Mais je n’ai pas fini avec nos Sociétés chantantes de Paris dont je trace ici le tableau. Il y en a encore qui poussent plus loin que celles-ci les manifestations de leur gaieté et qui sont également fort nombreuses. Voici une quinzaine d’années, quelques négociants honorables, des industriels, des employés petits et grands, estimant qu’il était temps que le rire vint mettre sa note claire dans les cervelles, fondèrent la société des Becs-Salés. Ils donnèrent ainsi dans Paris le signal du réveil de la gaieté bruyante. Après les Becs-Salés, surgirent les Amis de la Gibelotte, puis les Beni-Bouffe dont les excursions aux environs firent époque. Bientôt apparurent les Mirlitons, les Gosiers-Secs.
Vers ce même temps, un industriel inventait ou perfectionnait ces instruments de carton qui, au Carnaval, remplissent de leurs sons nasillards les rues et les carrefours. Les Sociétés bachiques ne tardèrent pas à s’emparer de ces instruments pour former les plus étranges orchestres. La première Société dite des Bigotphones date de 1885. Un an plus tard, quelques typographes de la rue Vieille-du-Temple fondaient la Société des Typo-Cartophones. Le boulevard de Strasbourg, qui avait déjà une Fanfare Volapück, eut bientôt ses bigotphonistes. Montmartre créa sa Fanfare excentrique. Belleville adjoignit à ses Sociétés amicales les Bigotphonistes Rigolos. Le onzième arrondissement eut ses Zingophonistes ; le faubourg Saint-Denis, la rue Boulle, les rues Julien-Lacroix et Michel-Lecomte l’imitèrent, et d’autres encore, si bien que l’on ne compte actuellement pas moins de trente Sociétés bigotphoniques dans Paris et sa banlieue. Alfort a la Bamboche, Stains les Altérés, Pantin la Gaudriole, Saint-Ouen les Rigolos de Cayenne. Villemomble, Saint-Maur, Aubervilliers, Billancourt ont également suivi le branle. On ne sait trop où s’arrêtera cette bizarre expansion de la gaieté populaire qui se mêle partout aux rasades et aux chansons.
C’est presque de la folie. Mais faut-il s’en plaindre et prétendre que les Parisiens décadents reviennent à la royauté du Prince des fous ?
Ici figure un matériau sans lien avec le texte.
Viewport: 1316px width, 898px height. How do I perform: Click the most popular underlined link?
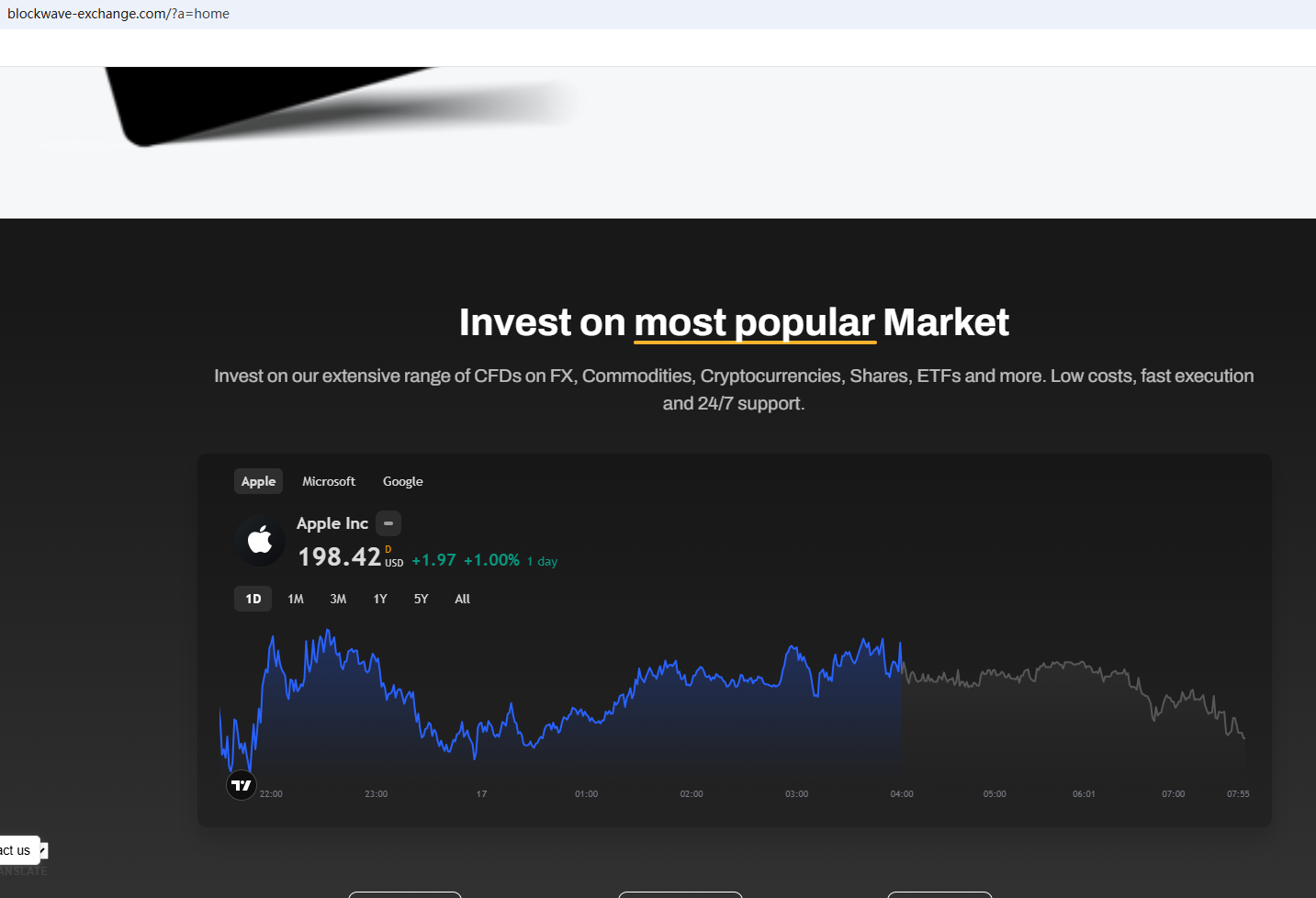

Après tout, ces Sociétés folles ne forment qu’un contingent très réduit si on le compare à celui de nos innombrables Associations musicales. Ce sont celles-ci qui nous donnent la vraie physionomie du Paris qui chante, du Paris lyrique, si profondément voué au culte et à l’esprit de la chanson.